LDN Mechanisms of action in depression:

mu receptors, activated by betaendorphins and enkephalins, are linked to pain modulation, euphoria, and also sedation experienced by opiate users. Activation of these receptors also leads to an elevation in GABA.

Also, kappa receptors are sensitive to dynorphins and endogenous opioids. Kappa receptors’ role is applied to stress-related depression and anxiety. Overactivation of kappa receptors as seen in opioid withdrawal will result in dysphoria, body aches, anxiety, and depression. Therefore Blocking kappa receptors may be beneficial for depression treatment. 

Naltrexone is an FDA-approved opioid (mu and kappa) receptor blocker, Blocking kappa receptors may have a beneficial role in the treatment of depression. Combining LDN with buprenorphine (potent kappa antagonist and partial mu agonist) is being studied as a novel antidepressant combination therapy

LDN stimulates the release of neurotransmitters, they activate delta receptors and activation of these receptors can reduce the symptoms of depression and anxiety. Activation of delta receptors may also increase the production of brain-derived neurotrophic factor (BDNF) its decrease is thought to be linked to depression, bipolar disorder, obsessive-compulsive disorder(OCD), schizophrenia, anorexia nervosa, bulimia, autism spectrum, dementia,  addiction. Various studies have linked depression with brain atrophy, BDNF can not only reduce the development of brain atrophy but also it may repair part of the structural changes occurred in the brain.

LDN has a role as a dopamine enhancer because it has a direct effect on opioid receptors, and beta-endorphins stimulate dopamine release directly. And also indirectly by inhibiting GABA production. Both of these processes will increase positive feelings. This is important as most of the disorders linked with dopamine deficiency are also linked with depression.

Does LDN Cause Depression?

No, LDN theoretically and practically doesn’t cause depression. A published study in 2006 suggests that depression shouldn’t be considered a common side effect of naltrexone treatment or a treatment contraindication and that naltrexone treatment may cause fewer depressive symptoms.

This is because opioid receptors are activated by LDN for a very short duration of time, not long enough for the effect of the blocked endorphin receptors to result in depression. Moreover, the brief duration of opioid-receptor blockage is followed by an increase in endorphins, which causes mood improvement. 

Depression Related to Inflammation

Prolonged Subacute or Chronic inflammation will impact the brain. thus,

Depression that is begun by an inflammatory process is also possible to respond to LDN.

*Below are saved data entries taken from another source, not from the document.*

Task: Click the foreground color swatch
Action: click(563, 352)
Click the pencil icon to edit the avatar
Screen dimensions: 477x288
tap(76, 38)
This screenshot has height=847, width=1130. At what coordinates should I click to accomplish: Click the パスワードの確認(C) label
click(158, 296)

LDN’s anti-inflammatory activity may be promoted by the addition of St. John’s wort, willow bark, omega-3, gingerturmeric, pomegranate, green tea, and pineapple. Modifications such as avoiding processed food and eating vegetables, fruit, and fish; and adhering to a Mediterranean diet can also help reduce inflammation.

Always consult your physician before combining any medication or herbal medicine with LDN. 

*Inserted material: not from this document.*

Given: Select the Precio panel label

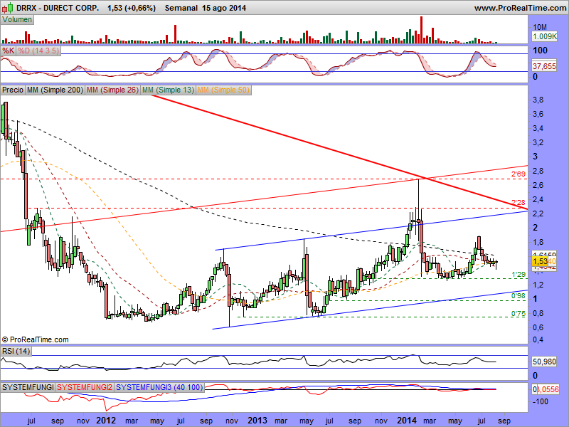Looking at the screenshot, I should (12, 90).
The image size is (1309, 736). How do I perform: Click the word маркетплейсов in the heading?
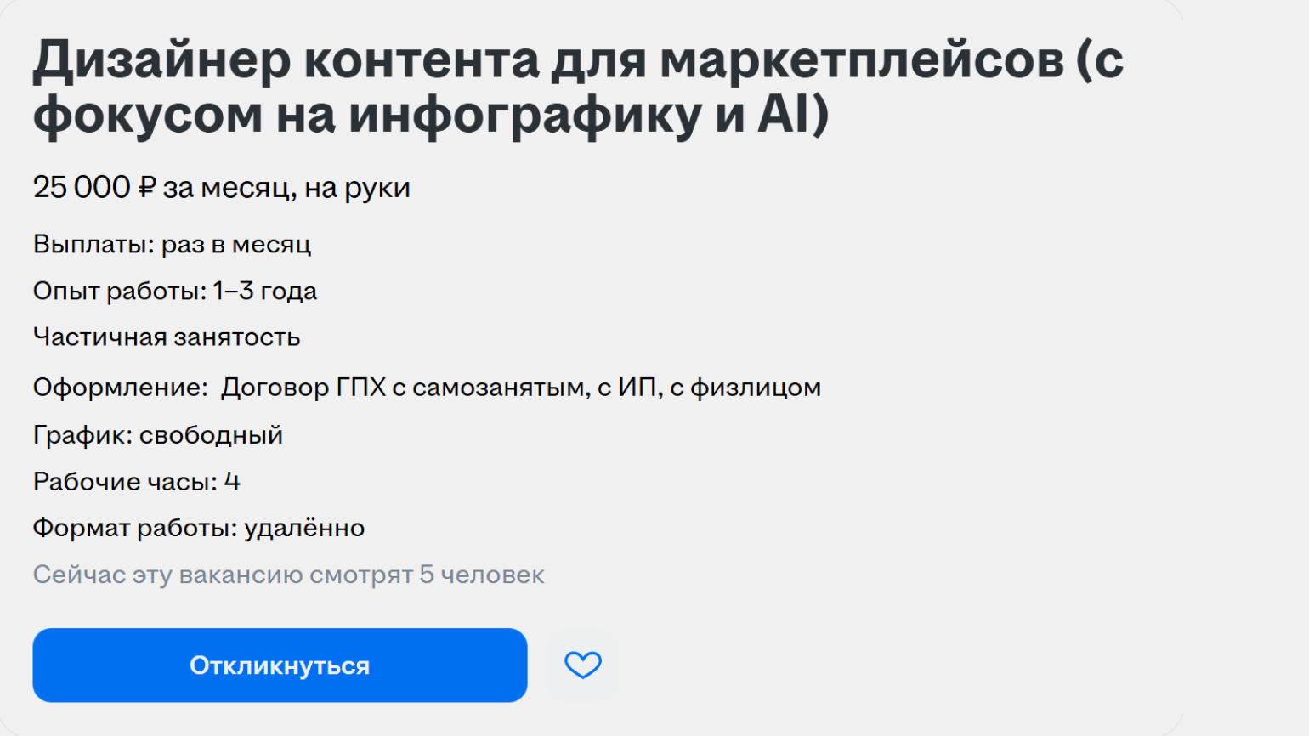click(x=861, y=60)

Adding LDN to Depression Treatment Regimen

Treating depression with LDN produces incredible results when combined with other antidepressants and the effect of the treatment is shown to be separated from the improvement in the medical conditions that depression frequently accompanies. Although in some cases depression can be treated by LDN alone, most of the cases which are “treatment resistant” needs LDN to be taken in the form of an add-on treatment. 

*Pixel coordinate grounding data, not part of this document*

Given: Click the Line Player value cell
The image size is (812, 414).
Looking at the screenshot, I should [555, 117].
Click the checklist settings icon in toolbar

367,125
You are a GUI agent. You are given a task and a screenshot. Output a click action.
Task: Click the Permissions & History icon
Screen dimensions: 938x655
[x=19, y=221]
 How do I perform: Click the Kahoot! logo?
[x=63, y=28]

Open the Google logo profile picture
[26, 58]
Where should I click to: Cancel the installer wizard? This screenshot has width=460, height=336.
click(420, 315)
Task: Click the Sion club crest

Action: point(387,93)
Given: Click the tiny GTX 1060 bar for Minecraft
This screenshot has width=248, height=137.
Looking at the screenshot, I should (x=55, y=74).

Even if depression is serotonin-related, LDN can be effective as it’s thought that receptors pretreated with serotonin are more sensitive to dopamine. Some patients who suffer from depression and did not respond to treatment with selective serotonin reuptake inhibitor (SSRI)  will undergo improvement in their condition when LDN is added.

References:

  • The LDN Book: How a Little-Known Generic Drug — Low Dose Naltrexone — Could Revolutionize Treatment for Autoimmune Diseases, Cancer, Autism, Depression, and More. Book by Linda Elsegood.
  • The LDN Book 3: Low Dose Naltrexone: The Latest Research on: Viral Infections, Long COVID, Mold Toxicity, Longevity, Cancer, Depression, and More. Book by Linda Elsegood.